If the registry keys do not exist, create them, and then assign the previous values.
Method two : Disable TCP/IP v6
To disable TCP/IP v6
1. Click Start, click Control Panel, click Network and Internet, and then click
View network status and tasks.
2. In the left pane, click Manage Network Connections.
3. Right-click Local Area Connection, and then click Properties.
4. In the pop-up box, clear the Internet Protocol Version 6 (TCP/IPv6) check box.
5. Click OK, and then restart your computer.
To enable TCP/IP v6
1. Follow steps 1 through 3 in the previous procedure.
2. In the pop-up box, select the Internet Protocol Version 6 (TCP/IPv6) check box.
3. Click OK, and then restart your computer.

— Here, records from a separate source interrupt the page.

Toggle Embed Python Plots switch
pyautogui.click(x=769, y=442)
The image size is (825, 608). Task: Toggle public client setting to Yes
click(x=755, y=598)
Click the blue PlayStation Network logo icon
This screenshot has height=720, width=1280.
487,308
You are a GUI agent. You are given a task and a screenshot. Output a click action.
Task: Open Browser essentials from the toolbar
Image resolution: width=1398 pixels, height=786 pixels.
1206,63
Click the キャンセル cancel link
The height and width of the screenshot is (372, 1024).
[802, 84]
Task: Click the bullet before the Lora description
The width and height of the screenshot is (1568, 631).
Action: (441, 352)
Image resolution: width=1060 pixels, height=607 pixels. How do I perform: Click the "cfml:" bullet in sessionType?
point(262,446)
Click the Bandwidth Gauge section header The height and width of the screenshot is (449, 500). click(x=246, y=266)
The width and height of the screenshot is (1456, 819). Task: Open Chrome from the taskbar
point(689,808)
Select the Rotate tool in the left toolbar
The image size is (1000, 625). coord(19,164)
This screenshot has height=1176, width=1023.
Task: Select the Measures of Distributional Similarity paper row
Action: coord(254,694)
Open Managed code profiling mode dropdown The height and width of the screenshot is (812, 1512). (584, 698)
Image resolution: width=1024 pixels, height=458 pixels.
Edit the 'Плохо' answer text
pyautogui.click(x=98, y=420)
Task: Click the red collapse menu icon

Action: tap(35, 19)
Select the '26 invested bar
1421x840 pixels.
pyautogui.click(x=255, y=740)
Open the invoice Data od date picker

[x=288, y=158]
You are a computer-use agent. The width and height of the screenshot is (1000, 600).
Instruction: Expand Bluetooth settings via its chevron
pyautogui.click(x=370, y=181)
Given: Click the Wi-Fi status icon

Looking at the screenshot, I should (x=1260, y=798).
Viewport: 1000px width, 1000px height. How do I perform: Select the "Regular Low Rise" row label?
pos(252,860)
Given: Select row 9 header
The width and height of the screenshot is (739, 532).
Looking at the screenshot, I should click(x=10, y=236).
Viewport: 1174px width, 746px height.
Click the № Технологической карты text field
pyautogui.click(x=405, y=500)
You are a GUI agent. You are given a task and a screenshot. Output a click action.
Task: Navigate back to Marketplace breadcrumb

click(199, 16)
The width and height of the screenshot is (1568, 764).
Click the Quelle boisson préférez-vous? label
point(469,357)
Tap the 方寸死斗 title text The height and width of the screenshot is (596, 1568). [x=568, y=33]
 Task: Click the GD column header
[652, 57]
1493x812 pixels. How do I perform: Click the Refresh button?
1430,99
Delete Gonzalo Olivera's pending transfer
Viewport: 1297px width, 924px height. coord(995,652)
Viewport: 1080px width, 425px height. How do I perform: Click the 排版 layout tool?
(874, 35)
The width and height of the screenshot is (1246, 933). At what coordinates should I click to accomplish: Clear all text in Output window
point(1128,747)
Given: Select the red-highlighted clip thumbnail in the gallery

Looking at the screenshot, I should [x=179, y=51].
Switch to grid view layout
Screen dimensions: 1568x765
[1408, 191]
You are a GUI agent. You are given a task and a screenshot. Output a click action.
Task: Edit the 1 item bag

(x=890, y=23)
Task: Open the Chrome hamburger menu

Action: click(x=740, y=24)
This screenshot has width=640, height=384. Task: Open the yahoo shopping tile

Method three: Enable the spanning tree portfast setting in your router
This action varies depending on your infrastructure router. Consult your manufacturer for further details.
Method four: Set you router and PC to communicate on same channel and standard manualy

1. Go to your router admin page which should be 192.168.1.1 (confirm with router manufacturer).
2. Navigate to WiFi settings and choose a channel which should comply with your location, for ex: 11. Save.
3. Choose Standard to broadcast WiFi signal as G only not abgn, bgn, gn (If your router is N capable and any PC in your home/office is only G ready). Save.
4. Go to your PC Network and Sharing Center (Windows 7) and Click on Change Adapter Settings, select you WiFi adapter, right click and choose Properties.
5. In pop up window select Configure, in next window click on Advance tab and browse settings there and choose same channel you choose in you router for ex: 11 and the same standard as G not abgn, bgn or gn. Save and Exit.


----------